Ever since last fall my plan was to do my qualifier as early in the year as possible so all preparations were pretty much finished and the boat packed up since end of january. It would take another two months until the stars would finally align and I would find both a nice weather window for at least 4-5 days and my job would allow me to take a week off.
Saturday, April 4th I decided to sleep in and have a relaxed breakfast, then I did some final grocery shopping and cleaned up the boat.
After the harbormaster in Lorient had stamped by logbook, Nicolas d’Estais pushed me from the dock and we were on the road. On the way out I met a couple of minis doing training, then I headed west towards the Îles de Glénan. With full main and solent at first the wind veered further towards southwest and soon I was making good progress with the medium spi, enjoying the sunshine.
Once I was clear of the Île de Tevennec (right north of Pt. de Raz) at around 3am I dropped the spinnaker and put a reef in. The wind was turning more westerly again and had picked up to 14-18 knots. On a tight reach with no boats in sight or on the AIS I went downstairs for a couple of naps.
Right in the middle of one nap I wake up as the boat seems to feel different so I want to go on deck to check if everything is alright as I notice the GPS indicating a speed over ground of 13 knots (that is pretty quick!). I jump on deck but everything is fine, the wind has picked up to a steady 20 knots with gusts of 27 so I put another reef into the main and we are cruising with a comfortable 8kn, the pilot steering – me sleeping, across the English Channel.
Sunday morning the wind drops down and we can hoist the big spinnaker again, still doing a comfortable 6 knots directly towards Land’s End which we round around lunchtime in the sunshine.
In the first 24 hours we log 161nm, an average of 6.7 knots, not too shabby considering I was in “cruising mode”.
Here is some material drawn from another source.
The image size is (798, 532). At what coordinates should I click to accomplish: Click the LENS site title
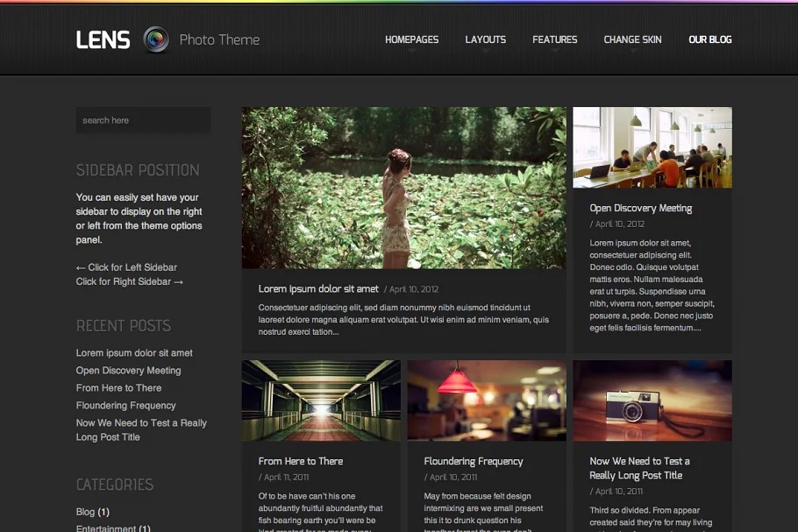(103, 39)
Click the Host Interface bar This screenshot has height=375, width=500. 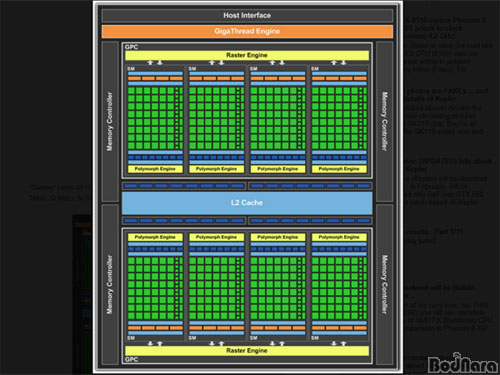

Finally, at Tuesday morning around 4am we finally get a little wind and as the sun comes out the fog disappears. We are tacking upwind in the sunshine, everything is on deck to dry out and we get a lift and are able to lay Coningbeg. Life is starting to be fun again!
We round Coningbeg, make the obligatory photos of the mark and myself, then up goes the big spinnaker for the way back south. To celebrate the occasion I open one of my two beers on board and treat myself to some crackers and ham, then a nap below deck.
Cargo traffic is heavy this time: we have to dodge a couple of ships and I spend some time on the VHF with “Ushant Traffic” and the Cargos themselves to find a safe route through this heavily frequented waterway.
Friday around lunchtime we pass Ushant with the Code 5 doing 5-7 knots and although it is freezing cold we have something to celebrate: the first 500 miles are behind us. My ETA at Point de Raz looks perfect until the wind decides to rain on the parade by disappearing completely again.
For the next six (!!!!) hours we drift towards the rocks south of Ushant before a new wind sets in from the south.
Within minutes it goes from dead calm to 18, then 25 knots of wind and we go back to 2nd reef in the main and one reef in the solent, beating upwind.
Night falls and I decide that although we are going to be late for the tide, I will try to go through Point de Raz (rather than go outside around île de Sein which is a detour of 11nm).
Things get a bit interesting as during my final tack in front of the La Plate lighthouse the shackle on the solent tack breaks, we crash-tack and with the main sail blocked by the backstay we drag the leeward lifelines through the water in the pitch black.
Again some swearing, then I shake out the reef in the solent, sort out the mess and off we go again.
At 1pm on friday morning we are finally south of the Point de Raz and return to the bay of Audierne, still beating upwind.